ラ・フェール要塞内では多くの家屋が罹災し、特に市街北西部にあった軍関係の建造物は火災に見舞われて焼け落ち、要塞内の重砲も数門が破壊されてしまいました。逆に要塞の重砲による普軍側の被害は少なく、夕刻に至って要塞からの砲撃は途絶え、普軍攻城砲列は夜間から翌朝に掛けて目標を絞って砲撃を続けるのでした。要塞市街に着弾した砲弾は(30時間で)3,000発と伝えられます。
翌26日午前10時頃、要塞には白旗が翻り、午前11時30分、プランシェ海軍少佐はツグリニツキー将軍と降伏条件の話合いを始め、要塞は翌27日正午に開城し護国軍将兵からなる守備隊約2,300名は捕虜となってランへ護送されたのです。

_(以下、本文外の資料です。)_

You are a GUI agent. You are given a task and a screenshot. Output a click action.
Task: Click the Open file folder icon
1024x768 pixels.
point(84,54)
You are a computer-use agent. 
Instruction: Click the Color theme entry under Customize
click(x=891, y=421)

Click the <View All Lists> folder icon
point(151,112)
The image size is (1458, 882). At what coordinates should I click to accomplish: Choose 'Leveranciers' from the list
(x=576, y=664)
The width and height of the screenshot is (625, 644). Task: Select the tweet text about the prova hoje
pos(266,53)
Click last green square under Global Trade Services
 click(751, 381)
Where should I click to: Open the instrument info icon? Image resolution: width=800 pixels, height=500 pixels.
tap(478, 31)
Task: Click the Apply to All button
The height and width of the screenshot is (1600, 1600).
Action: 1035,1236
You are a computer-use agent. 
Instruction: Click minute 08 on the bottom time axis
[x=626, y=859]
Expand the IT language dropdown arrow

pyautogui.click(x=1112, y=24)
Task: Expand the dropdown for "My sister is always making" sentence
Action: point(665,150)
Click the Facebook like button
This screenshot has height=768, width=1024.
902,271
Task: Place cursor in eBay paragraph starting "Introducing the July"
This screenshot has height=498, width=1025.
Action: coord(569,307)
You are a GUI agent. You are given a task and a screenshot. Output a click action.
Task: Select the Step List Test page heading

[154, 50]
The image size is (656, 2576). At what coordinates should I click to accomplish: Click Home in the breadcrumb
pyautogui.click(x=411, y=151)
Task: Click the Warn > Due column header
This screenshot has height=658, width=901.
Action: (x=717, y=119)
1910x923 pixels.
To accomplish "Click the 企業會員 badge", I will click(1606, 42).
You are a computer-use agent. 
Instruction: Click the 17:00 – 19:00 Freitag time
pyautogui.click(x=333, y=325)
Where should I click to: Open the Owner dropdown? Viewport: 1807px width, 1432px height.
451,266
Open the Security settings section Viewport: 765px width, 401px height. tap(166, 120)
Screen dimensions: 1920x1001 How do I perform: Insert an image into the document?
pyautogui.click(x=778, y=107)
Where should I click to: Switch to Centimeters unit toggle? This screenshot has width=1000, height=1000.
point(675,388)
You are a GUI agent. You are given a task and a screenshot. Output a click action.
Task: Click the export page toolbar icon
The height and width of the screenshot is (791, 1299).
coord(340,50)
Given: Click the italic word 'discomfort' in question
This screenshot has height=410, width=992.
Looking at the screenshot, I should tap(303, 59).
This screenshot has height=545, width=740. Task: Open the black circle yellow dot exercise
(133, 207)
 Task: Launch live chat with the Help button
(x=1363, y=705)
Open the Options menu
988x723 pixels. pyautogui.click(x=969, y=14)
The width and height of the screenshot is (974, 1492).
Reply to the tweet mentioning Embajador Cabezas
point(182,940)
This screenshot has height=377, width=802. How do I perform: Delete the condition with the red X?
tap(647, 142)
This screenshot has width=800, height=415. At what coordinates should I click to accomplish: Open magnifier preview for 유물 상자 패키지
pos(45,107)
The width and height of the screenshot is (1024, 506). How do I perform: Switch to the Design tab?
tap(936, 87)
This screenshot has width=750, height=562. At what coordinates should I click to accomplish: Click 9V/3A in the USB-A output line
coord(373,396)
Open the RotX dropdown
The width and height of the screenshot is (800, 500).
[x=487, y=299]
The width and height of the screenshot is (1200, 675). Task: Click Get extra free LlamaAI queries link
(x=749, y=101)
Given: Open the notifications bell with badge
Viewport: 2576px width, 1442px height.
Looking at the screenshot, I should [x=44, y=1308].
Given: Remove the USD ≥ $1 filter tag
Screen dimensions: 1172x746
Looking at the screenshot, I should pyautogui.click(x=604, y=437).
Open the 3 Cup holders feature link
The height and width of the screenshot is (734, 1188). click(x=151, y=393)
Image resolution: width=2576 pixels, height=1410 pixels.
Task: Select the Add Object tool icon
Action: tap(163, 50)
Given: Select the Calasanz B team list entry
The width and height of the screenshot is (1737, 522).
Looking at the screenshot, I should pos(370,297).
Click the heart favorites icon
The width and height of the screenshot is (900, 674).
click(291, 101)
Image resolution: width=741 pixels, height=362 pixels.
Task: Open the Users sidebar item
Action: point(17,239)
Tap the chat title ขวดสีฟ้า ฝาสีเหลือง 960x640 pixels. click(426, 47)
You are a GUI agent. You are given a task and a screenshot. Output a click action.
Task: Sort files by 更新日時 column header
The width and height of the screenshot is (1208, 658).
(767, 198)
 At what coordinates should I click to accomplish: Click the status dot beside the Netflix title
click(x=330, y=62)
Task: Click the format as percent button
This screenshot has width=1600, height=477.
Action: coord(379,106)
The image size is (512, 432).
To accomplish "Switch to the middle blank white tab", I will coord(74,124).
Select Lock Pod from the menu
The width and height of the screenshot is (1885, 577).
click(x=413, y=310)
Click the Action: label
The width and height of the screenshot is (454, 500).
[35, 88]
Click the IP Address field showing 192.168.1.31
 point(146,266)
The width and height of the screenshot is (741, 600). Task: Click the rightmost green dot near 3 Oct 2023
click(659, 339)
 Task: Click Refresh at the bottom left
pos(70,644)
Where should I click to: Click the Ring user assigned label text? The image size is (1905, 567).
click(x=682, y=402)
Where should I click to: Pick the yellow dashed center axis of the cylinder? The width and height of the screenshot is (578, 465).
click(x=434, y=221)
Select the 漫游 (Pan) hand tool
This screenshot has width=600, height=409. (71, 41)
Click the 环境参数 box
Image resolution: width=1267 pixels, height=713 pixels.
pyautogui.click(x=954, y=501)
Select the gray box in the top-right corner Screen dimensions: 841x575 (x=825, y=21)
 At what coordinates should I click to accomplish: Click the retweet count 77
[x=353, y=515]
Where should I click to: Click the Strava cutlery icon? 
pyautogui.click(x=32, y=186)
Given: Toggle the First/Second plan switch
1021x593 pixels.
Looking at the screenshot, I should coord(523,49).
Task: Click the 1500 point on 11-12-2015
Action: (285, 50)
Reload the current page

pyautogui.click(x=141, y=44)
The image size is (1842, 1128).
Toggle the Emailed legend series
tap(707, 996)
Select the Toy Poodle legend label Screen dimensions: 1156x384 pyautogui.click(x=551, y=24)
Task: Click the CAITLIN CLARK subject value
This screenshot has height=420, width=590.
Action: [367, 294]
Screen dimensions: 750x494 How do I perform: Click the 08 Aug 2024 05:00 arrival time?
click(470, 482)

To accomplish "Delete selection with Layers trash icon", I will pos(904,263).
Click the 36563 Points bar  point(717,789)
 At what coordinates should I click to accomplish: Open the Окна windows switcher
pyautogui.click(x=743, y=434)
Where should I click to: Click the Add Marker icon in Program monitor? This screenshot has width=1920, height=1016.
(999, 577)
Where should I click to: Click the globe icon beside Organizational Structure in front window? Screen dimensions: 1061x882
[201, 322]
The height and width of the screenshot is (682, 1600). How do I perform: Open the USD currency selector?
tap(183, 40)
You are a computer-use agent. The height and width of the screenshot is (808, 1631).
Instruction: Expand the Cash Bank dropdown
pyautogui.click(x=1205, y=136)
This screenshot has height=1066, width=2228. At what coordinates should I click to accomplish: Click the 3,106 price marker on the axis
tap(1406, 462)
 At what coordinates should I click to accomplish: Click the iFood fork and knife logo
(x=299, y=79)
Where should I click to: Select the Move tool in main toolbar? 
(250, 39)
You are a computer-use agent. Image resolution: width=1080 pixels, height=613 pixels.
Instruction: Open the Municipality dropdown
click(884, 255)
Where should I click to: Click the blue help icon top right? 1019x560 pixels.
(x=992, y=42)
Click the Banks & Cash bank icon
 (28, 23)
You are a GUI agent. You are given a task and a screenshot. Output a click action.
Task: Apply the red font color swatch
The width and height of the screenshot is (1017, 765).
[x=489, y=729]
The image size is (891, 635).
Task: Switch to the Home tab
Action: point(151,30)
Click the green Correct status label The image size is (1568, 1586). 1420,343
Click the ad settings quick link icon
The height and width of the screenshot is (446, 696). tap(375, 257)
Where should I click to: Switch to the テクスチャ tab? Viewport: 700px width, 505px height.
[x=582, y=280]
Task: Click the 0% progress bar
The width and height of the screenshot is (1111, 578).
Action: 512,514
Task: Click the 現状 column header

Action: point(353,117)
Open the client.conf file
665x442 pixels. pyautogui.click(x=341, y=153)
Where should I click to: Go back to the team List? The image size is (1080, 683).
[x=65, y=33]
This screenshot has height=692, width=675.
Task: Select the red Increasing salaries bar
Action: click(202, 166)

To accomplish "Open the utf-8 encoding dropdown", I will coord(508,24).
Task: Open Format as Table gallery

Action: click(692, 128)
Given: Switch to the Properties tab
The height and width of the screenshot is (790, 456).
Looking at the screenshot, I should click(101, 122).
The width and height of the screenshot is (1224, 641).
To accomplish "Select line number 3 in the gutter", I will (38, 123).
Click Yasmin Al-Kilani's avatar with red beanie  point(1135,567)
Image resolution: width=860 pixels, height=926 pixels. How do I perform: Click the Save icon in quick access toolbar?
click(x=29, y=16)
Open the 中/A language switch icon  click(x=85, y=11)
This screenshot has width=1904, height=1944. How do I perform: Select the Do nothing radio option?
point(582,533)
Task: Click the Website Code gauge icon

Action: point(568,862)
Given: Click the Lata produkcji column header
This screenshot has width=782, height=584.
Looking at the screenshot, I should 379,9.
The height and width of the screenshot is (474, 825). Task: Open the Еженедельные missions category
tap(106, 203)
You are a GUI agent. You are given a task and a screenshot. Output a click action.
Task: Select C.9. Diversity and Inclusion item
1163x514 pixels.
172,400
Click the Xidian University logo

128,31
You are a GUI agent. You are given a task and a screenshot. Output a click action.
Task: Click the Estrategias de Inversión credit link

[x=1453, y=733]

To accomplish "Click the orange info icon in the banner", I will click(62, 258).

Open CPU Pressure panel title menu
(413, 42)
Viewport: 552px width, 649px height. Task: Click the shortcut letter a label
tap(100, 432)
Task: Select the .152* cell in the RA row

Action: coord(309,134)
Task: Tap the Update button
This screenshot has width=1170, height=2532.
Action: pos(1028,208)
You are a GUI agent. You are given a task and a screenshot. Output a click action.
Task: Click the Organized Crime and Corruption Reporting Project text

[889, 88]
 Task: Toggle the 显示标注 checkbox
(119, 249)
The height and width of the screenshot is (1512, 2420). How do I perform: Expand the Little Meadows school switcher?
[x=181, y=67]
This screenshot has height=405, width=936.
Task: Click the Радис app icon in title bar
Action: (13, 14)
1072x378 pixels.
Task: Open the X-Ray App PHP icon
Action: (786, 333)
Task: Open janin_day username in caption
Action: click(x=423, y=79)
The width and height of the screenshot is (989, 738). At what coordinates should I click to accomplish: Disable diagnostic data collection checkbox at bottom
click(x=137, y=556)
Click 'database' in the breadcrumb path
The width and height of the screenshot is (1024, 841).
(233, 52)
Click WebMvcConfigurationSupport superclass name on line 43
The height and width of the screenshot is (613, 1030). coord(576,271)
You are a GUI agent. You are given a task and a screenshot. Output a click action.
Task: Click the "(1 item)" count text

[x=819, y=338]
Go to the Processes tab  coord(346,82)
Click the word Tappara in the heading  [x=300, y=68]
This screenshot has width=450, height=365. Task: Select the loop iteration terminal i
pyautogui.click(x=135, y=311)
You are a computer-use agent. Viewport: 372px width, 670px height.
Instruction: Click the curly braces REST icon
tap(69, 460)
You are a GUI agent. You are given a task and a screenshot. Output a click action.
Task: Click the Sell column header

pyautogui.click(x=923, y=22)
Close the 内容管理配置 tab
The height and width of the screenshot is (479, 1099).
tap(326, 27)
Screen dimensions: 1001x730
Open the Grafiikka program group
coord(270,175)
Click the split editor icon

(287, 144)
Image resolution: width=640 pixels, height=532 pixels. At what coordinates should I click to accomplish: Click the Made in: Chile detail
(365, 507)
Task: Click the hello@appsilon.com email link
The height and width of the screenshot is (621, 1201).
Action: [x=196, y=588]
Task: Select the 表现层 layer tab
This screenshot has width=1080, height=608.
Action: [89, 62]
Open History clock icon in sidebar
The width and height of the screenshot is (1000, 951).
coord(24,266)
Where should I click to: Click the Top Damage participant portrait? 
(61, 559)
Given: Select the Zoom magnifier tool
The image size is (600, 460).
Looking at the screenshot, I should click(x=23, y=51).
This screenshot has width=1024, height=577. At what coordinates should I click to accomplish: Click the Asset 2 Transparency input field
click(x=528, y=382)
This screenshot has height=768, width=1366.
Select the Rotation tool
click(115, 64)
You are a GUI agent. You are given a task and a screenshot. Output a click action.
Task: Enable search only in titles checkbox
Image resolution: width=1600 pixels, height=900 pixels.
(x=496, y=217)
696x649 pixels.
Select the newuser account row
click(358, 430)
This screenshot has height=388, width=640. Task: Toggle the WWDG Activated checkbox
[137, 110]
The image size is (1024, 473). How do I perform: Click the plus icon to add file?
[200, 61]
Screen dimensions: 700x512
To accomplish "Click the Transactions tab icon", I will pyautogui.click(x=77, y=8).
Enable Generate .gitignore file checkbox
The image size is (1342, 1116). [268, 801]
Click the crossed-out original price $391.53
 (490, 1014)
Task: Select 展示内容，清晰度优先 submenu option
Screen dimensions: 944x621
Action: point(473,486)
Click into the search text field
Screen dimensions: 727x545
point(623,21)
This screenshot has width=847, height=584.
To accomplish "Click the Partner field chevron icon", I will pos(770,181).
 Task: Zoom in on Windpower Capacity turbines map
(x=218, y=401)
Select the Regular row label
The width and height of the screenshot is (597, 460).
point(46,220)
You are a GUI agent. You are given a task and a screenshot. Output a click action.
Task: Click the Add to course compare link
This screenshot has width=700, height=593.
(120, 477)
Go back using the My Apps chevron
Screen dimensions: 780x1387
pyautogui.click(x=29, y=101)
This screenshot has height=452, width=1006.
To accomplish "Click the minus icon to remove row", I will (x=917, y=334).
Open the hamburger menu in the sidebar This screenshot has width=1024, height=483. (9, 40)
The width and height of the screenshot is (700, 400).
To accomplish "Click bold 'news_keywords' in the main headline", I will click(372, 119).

この一連の戦闘で普軍側は僅か1名戦死・5名の負傷で済み、仏軍側は不詳ですが、捕虜を除いて100~200名前後の損害と思われます。
要塞では多数の貴重な要塞保守用の資材と機材が鹵獲され、この一部は直ちにアミアン市街へ運ばれて市内の要塞(重城)の装備に加えられたのでした。
ラ・フェールには要塞工兵の他要塞砲兵2,3個中隊が残り、暫くの間の守備隊として普擲弾兵第5連隊F大隊が残留しました。その他の歩兵第4旅団諸隊と砲兵、騎兵は28日、普第1軍団本隊に加わるため、ラ・フェールを後にしたのでした。